Like the sojourner traveling home from his long journey, I pause to look around in wonder, to notice the goodness, beauty, and peace of this moment, and to rest for a bit before moving on.
Deep breath in, deep breath out.
There is grace.
Weekly Editor
Susan Tucker is a lifelong lover of story, and with curiosity and openness, she often explores in her writing the tension that life holds. A former English teacher, Susan loves meaningful use of language, especially when used to stir the soul and whet one’s appetite for more truth, goodness, and beauty. Susan and Tim, her husband of 26 years, are adapting to an empty nest since both of their sons are now away attending college.nbsp
Beautiful. This is one of my all time favorite poems – the quiet hush of snowy woods reminds me of so many instances in my life living in Michigan – when winter blankets the earth and all is still, silent, hushed, peaceful. Similar to being under water. A peaceful, muffled silence. And sparkling beauty to behold. Snow blanketing the ground, the trees, the fence posts. We had that kind of snowfall last night in Michigan. We are wearing a beautiful, peaceful, white winter blanket this morning. You are such an eloquent writer and so easy to read. I love how you interspersed the poem within your essay. .A blessed 2021 to you, Susan.
Barbara, thank you. Your description of your snowy morning in Michigan sounds lovely and “Frost-like.” I’m glad that my post reminded you of this favorite poem on this wintery day. Happy 2021 to you too.
Dear Susan, I hope that your mother is out of the hospital and doing well. How wonderful that you could be with her during Covid. I felt the quiet all the way into my heart. I loved the reminder that grace is only in each breath we take. Nothing before or later. I loved being with you next to your mother and on the round about as you were leaving the hospital. That you for inviting me into your grace-filled moments.
Becky, thank you for being with me in these spaces. Thankfully Mom is home after a brief hospital stay and seems to be returning to herself. She has broken out her new puzzle and is hard at work on it, which is a good sign! I’m so very grateful that she and Dad live just down the street so that we have been able to see them during COVID, and yes, so very thankful I was able to be with her in the hospital. I cannot imagine how she would have coped had I not. May the new year hold many grace-filled moments for you…much love!
Of the myriad of writings read this year, this is my first to have a written response.

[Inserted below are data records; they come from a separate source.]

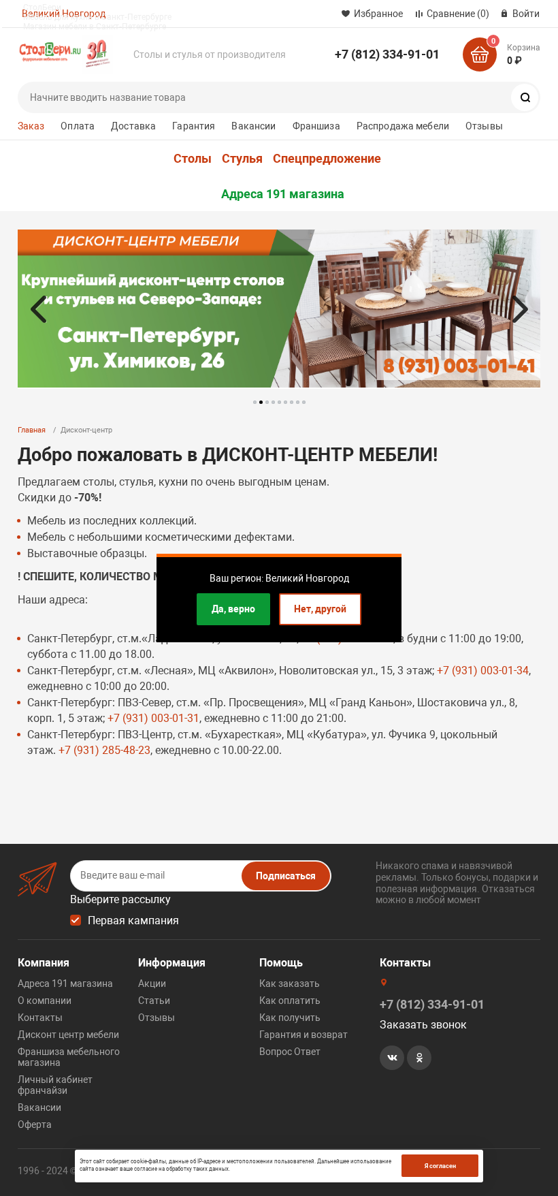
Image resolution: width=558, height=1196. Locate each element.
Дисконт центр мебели (68, 1034)
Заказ (31, 126)
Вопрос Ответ (290, 1051)
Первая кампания (133, 920)
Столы (193, 159)
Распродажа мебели (403, 126)
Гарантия (193, 126)
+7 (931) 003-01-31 (153, 718)
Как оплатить (290, 1000)
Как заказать (289, 983)
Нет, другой (320, 608)
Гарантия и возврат (303, 1034)
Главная (32, 430)
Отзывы (484, 126)
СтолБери (42, 7)
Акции (152, 983)
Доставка (133, 126)
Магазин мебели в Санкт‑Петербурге (94, 26)
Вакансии (253, 126)
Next (520, 309)
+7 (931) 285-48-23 (104, 750)
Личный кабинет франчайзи (55, 1085)
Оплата (78, 126)
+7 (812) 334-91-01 (387, 54)
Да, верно (233, 608)
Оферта (35, 1124)
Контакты (40, 1017)
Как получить (290, 1017)
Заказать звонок (423, 1024)
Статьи (154, 1000)
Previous (38, 309)
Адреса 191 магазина (282, 194)
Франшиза (316, 126)
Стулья (242, 159)
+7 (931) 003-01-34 (483, 670)
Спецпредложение (327, 159)
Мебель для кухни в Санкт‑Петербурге (97, 17)
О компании (44, 1000)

I felt deeply His grace this year and have been parceling it out for the benefit of others. I’ve realized I do this because I feel this is how God gives grace to me. As I learn more about His grace-giving, I want to be a better recipient. I want to focus on receiving and let Him be the perfect giver.

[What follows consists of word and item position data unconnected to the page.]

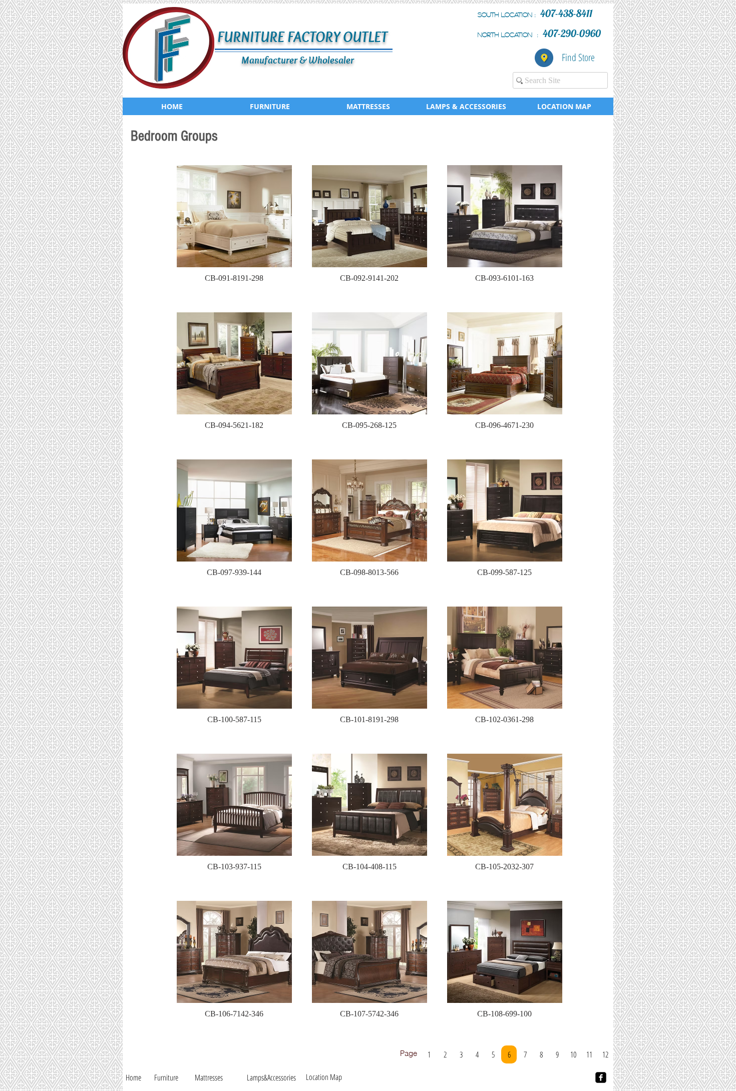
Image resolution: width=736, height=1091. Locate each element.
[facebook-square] (600, 1077)
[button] (234, 228)
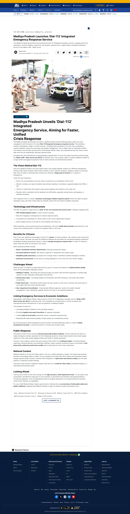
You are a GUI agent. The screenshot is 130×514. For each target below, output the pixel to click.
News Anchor (105, 482)
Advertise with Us (73, 489)
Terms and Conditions (90, 473)
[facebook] (58, 52)
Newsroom (22, 51)
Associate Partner (107, 467)
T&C (42, 489)
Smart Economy (55, 5)
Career (86, 502)
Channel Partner (106, 476)
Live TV (73, 502)
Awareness (52, 473)
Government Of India (55, 479)
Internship (105, 479)
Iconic (68, 470)
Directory (67, 5)
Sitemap (86, 464)
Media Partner (106, 464)
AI (67, 473)
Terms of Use (83, 489)
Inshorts (33, 470)
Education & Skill (53, 476)
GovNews (23, 10)
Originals (43, 5)
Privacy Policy (88, 467)
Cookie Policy (88, 470)
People (34, 5)
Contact (46, 489)
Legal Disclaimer (89, 476)
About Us (69, 464)
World (25, 5)
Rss (95, 489)
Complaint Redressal (90, 479)
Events (51, 467)
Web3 (68, 476)
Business (48, 10)
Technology (78, 5)
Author (104, 473)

Sharon, I feel very honored by your response. Thank you. I love how you have been keenly aware of grace this year and generously giving grace to others this year. How truly special at anytime, but it seems especially exceptionally special during this year when there has been a desperate need for grace-giving. May you continue to be aware of God’s grace in the new year and receive it with open hands and an open heart. Happy new year!

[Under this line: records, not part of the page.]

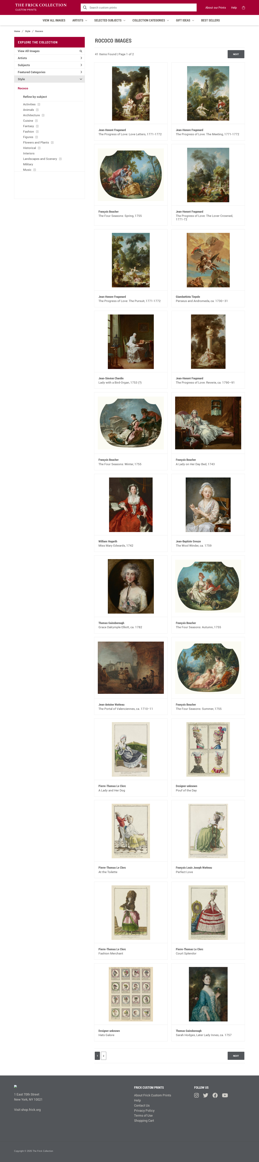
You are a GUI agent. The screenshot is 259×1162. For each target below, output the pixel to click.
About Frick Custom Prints (152, 1095)
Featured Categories (31, 72)
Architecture (31, 115)
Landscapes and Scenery (40, 159)
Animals (28, 110)
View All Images (29, 51)
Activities (29, 104)
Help (234, 7)
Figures (28, 137)
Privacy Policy (144, 1110)
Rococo (39, 31)
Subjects (24, 65)
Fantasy (28, 126)
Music (27, 170)
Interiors (29, 153)
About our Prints (215, 7)
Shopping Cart (144, 1120)
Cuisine (28, 121)
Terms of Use (143, 1115)
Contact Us (142, 1105)
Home (17, 31)
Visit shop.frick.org (27, 1109)
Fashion (28, 131)
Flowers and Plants (36, 142)
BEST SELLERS (210, 20)
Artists (22, 58)
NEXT (236, 54)
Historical (29, 148)
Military (28, 164)
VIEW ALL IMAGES (54, 20)
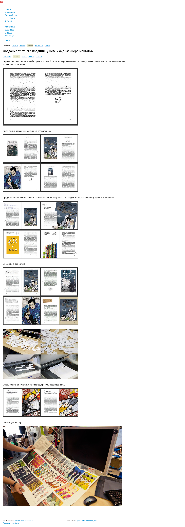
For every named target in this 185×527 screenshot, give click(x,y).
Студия (8, 20)
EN (1, 1)
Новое (8, 9)
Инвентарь (10, 12)
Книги (12, 18)
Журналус (9, 35)
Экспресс (9, 29)
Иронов (8, 32)
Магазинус (10, 26)
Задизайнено (11, 15)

Susan…I hope your mom is doing OK.
Your words are so beautiful and brought a deep feeling of peace to me. Reading this helped me to pause and breathe. Thank you.
Jen, thank you…Mom is home and recovery well from her hospitalization. I’m grateful. I’m also grateful my words brought you an experience of peace. Pause and breathe…these are good words, and I’m practicing them right now, as I give thanks for you and your kind reply. Happy new year!